One positive point also that we shall see for the guidelines is that they could help the clinicians at the national level to convince the health authorities to give access to some treatments, to allow new treatment in the country, and I think that is a very important point. The clinician is in a very difficult position, because he is in between his patient and the health authorities. So what we really want is to empower the clinician. I think that if the clinician can go to his health authority and say, “Look, we belong to Europe, in Europe there are guidelines and any European country can use this guidelines, so why don’t we use them?” I think it is a question of ethics, it is a question of what kind of health system is accepted at the national level, and it also is a question to demonstrate to health authorities that these guidelines could help them in a cost-effectiveness approach to the disease.
I think it has been largely demonstrated now by the World Bank that it is cost-effective to treat patients. So even if the treatment could appear to be costly at first glance, when really you enter into the detail of how to treat and when to treat, it appears rapidly that it is cost-effective, and the treatment options which are proposed in these guidelines are wide enough to allow each country to have the possibility to give access to some new therapeutics particularly for patients who are resistant to treatment. So that is why I think with the guidelines are helpful to both the clinicians and also the national medical society, because the clinician who is isolated might not have much real influence, but the medial society, which should exist in each country, could have a positive dialog with the health authorities based on the guidelines.

The guidelines are independent of pharmaceutical companies
An important point is that the guidelines are totally independent from the pharmaceutical companies. The guidelines are supported by the European AIDS Clinical Society (EACS), without any financial support of any pharmaceutical company. We are very attached to that and it is one of our major achievements. So I would say that if there is a relation with the companies that it will be as the companies promote the guidelines as a service for the clinicians. They could buy the copies of the guidelines and distribute these guidelines, but there is no question that any company could say that they are associated with the guidelines. So independence is very important.

The guidelines can help you license new drugs in your country
The fact that Serbia has adopted the 2005 European guidelines could certainly help for licensing of new drugs in that country, because the fact that the drugs appear in the guidelines means that there is no doubt about the efficacy and the usefulness of these drugs. So if any drug company needs to be registered and licensed in this country, the fact that their drug is on the guidelines is certainly of help.

And finally…
So the 2005 guidelines cover, many areas — the area of primary HIV infection, the area when to treat, how to treat, when to switch, when we should stop treatment, what attitude should we have in case of failure of therapy, the first failure, the second failure, and the multiple failure. The guidelines also give recommendations for pregnant women and recommendations in case of accidental exposure to HIV.

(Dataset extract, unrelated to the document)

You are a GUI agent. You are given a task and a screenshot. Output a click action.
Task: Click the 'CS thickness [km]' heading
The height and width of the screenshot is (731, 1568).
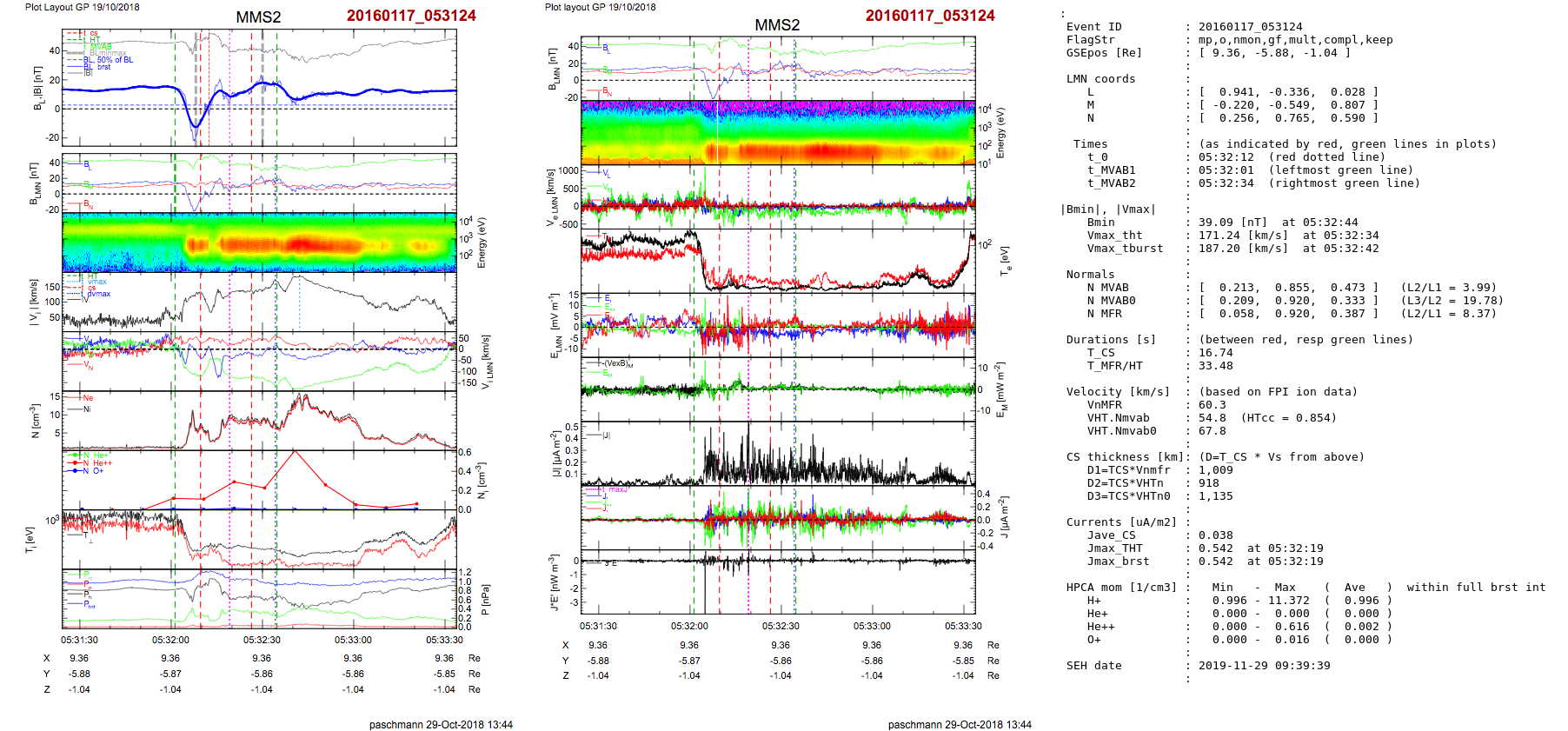pos(1125,457)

There are also guidelines on co-infection with Hepatitis C, Hepatitis B and guidelines on how to manage metabolic complication of HIV published for the EACS Madrid Conference (October, 2007). These two parts, coinfection and metabolics, are new parts of the EACS guidelines, under the responsibility of Jens Lundgren for the metabolic guidelines and Jurgen Rockstroh for the co-infection. The updated HIV treatment guidelines will also be published and distributed at the Madrid conference.

So the guidelines really help clinicians to cover most of the frequent situations that they could and can face during their practice.